Pour lui, les monuments historiques du Sénégal « se trouvent dans leurs récits, leurs bons mots, leurs contes, transmis d’une génération à l’autre par leurs historiens-chanteurs, les griots ». À ses yeux aussi, le wolof, qu’il apprend, vaut bien le français. C’est une langue, écrit-il, dans laquelle ils « entassent tous les trésors de leur humanité : leur croyance dans l’hospitalité, la fraternité, leurs poésies, leur histoire, leur connaissance des plantes, leurs proverbes et leur philosophie du monde ».
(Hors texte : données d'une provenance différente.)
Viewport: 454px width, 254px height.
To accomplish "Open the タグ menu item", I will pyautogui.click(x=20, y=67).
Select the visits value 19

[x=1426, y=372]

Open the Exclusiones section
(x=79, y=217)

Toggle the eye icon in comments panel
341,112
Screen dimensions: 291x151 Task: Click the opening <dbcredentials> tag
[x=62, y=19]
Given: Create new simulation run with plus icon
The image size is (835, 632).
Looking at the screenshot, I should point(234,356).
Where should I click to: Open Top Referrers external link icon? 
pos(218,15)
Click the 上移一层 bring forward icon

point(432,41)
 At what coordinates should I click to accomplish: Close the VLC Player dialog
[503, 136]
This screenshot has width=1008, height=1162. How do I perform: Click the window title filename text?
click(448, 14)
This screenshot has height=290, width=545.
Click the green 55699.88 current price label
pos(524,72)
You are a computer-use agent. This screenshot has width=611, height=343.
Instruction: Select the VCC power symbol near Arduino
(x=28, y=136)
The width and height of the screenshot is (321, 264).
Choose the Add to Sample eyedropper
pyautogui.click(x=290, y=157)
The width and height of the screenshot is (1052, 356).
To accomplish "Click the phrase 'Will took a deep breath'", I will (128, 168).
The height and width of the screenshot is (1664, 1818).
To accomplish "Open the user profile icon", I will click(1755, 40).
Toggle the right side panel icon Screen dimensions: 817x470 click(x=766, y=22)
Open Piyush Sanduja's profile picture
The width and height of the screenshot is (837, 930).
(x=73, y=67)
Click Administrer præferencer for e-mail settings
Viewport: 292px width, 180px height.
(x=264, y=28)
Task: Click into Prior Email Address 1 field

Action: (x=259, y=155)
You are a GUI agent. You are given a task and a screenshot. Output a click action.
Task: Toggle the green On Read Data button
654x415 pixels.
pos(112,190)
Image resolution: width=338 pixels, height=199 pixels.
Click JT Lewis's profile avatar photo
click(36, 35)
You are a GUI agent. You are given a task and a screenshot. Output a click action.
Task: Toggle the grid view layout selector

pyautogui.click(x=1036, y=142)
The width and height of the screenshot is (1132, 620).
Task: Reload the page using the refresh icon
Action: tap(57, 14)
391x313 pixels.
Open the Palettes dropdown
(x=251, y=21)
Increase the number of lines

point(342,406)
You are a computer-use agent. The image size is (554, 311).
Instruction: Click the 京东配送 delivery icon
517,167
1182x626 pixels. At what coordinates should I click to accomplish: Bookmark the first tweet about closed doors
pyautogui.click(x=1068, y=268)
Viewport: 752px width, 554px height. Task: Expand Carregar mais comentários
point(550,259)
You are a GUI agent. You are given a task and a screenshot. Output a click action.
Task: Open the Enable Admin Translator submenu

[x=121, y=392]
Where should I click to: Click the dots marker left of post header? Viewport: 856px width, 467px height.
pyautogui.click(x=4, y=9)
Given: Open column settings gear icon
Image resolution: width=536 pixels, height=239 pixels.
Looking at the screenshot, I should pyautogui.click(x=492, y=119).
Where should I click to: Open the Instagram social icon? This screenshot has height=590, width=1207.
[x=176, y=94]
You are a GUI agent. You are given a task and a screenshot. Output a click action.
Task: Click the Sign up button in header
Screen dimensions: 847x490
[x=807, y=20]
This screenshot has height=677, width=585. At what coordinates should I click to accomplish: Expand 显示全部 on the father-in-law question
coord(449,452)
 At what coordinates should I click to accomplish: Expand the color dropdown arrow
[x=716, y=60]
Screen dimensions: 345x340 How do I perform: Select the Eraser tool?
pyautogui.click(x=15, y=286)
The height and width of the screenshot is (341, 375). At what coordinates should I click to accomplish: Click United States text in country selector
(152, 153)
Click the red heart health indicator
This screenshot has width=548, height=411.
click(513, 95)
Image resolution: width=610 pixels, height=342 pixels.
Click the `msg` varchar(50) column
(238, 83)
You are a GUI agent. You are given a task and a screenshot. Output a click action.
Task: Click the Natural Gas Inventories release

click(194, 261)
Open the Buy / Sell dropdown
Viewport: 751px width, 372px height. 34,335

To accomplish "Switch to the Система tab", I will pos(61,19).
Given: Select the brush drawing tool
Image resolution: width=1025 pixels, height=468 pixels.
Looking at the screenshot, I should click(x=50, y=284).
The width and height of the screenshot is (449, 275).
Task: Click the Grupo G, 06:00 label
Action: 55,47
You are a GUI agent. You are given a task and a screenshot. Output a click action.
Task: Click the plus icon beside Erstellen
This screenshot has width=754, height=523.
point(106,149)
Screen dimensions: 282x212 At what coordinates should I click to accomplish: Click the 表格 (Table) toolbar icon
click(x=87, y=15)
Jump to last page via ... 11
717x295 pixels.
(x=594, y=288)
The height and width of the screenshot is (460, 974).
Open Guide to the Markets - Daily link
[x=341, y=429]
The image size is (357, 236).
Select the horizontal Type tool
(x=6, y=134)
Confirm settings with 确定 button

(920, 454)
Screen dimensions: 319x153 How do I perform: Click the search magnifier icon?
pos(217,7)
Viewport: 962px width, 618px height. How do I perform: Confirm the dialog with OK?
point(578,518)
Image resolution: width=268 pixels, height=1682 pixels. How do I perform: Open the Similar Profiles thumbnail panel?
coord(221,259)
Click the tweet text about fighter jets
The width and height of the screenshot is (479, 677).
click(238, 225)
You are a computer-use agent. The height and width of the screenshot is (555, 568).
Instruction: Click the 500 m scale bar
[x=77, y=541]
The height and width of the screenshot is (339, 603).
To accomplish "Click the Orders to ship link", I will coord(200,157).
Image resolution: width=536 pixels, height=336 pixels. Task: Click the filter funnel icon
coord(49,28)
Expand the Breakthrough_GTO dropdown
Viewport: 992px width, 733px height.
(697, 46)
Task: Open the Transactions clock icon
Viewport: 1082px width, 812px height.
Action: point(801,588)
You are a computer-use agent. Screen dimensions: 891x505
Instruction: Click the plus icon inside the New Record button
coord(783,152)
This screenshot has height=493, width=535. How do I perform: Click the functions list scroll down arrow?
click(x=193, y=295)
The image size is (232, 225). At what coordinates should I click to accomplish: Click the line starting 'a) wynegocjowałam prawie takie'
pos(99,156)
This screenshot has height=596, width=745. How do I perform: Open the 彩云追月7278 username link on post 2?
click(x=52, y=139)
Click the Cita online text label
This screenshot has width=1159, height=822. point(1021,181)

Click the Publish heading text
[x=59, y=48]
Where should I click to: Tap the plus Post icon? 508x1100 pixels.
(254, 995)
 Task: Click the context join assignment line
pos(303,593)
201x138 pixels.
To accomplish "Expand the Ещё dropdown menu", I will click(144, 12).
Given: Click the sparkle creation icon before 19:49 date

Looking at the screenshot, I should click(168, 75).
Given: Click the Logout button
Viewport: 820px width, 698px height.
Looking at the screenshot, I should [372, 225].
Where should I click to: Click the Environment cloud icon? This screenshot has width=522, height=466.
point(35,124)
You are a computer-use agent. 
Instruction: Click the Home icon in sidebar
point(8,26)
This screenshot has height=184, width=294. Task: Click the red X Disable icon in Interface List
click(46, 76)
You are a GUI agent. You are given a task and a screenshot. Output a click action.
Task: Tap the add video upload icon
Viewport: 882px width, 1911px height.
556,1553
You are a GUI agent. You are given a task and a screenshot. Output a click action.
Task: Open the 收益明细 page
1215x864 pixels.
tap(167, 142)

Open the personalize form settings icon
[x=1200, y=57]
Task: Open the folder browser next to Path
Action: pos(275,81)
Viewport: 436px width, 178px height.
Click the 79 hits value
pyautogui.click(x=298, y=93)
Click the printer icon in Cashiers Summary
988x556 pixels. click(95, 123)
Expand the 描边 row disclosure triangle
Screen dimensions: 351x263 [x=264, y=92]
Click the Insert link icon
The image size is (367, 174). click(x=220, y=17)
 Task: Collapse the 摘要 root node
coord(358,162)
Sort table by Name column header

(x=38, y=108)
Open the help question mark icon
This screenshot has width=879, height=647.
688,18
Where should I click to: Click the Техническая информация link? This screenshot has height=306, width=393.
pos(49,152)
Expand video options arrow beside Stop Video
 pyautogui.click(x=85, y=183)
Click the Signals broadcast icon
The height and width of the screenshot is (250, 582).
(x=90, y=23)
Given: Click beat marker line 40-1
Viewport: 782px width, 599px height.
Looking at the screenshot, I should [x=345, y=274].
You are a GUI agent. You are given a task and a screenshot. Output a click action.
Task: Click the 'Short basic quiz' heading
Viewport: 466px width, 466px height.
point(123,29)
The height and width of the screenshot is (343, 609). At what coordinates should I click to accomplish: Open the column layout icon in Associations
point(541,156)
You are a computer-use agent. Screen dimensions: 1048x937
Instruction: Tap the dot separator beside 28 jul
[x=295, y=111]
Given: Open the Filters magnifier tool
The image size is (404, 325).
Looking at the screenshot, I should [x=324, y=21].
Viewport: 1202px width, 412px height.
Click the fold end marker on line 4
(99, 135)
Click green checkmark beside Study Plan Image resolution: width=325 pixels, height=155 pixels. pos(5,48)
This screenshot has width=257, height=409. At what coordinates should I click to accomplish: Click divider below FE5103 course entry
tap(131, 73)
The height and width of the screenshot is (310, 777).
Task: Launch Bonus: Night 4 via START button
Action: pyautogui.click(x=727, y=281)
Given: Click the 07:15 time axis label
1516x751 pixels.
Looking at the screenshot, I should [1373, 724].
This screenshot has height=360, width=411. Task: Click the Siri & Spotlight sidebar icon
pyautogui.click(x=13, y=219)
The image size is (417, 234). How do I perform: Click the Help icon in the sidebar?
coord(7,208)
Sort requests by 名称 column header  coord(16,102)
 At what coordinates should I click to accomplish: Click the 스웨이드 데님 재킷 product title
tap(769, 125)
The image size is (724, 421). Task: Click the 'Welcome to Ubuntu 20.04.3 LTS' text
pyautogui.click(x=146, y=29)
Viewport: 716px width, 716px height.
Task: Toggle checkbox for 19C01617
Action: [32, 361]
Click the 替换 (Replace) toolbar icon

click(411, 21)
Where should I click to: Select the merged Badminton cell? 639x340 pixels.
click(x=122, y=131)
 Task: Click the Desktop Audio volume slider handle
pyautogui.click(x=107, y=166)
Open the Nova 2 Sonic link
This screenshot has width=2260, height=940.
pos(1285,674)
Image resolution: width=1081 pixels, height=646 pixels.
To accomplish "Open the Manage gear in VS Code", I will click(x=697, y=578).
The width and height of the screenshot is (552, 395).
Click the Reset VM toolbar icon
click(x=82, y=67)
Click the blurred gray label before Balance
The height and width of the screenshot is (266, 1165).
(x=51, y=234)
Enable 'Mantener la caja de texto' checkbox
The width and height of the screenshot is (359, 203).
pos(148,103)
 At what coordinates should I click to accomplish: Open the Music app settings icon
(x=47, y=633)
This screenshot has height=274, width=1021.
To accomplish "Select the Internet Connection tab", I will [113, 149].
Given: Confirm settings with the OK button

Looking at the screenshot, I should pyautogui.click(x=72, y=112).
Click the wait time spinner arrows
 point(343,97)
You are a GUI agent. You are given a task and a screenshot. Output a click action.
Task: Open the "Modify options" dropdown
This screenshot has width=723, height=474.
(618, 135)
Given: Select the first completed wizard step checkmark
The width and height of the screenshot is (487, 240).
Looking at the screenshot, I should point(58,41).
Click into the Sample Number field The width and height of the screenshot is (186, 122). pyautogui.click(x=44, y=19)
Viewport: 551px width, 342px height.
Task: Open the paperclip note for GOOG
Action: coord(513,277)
Sur un coup de tête, il avait décidé de partir à la recherche d’une femme qui serait revenue des Amériques après trois ans d’esclavage. Il va retrouver sa trace près de l’île de Gorée, l’une des plaques tournantes de la traite des esclaves pendant trois siècles. Accompagné du fils adolescent d’un chef local et d’un petit équipage, il va partir à la recherche de cette femme, sous prétexte de décompter les plantes, les arbres, les coquillages, les animaux terrestres et marins pour en faire la description.
Maram, il va le découvrir, a été vendue pour un fusil par un oncle libidineux qui avait essayé de la violer. Séduit par sa grande beauté, par les connaissances botaniques et les talents de guérisseuse de cette « Ève noire », le jeune botaniste tombe amoureux sur le champ de la fugitive. De son côté, elle verra en lui un Européen — et un homme — différent des autres.
Avec La porte du voyage sans retour, David Diop semble s’est librement inspiré du véritable Michel Adanson (1727-1806), célèbre naturaliste français — auteur d’un mémoire important sur le baobab, il aurait également « découvert » la gomme arabique, l’indigo, les palétuviers et le palmier à huile.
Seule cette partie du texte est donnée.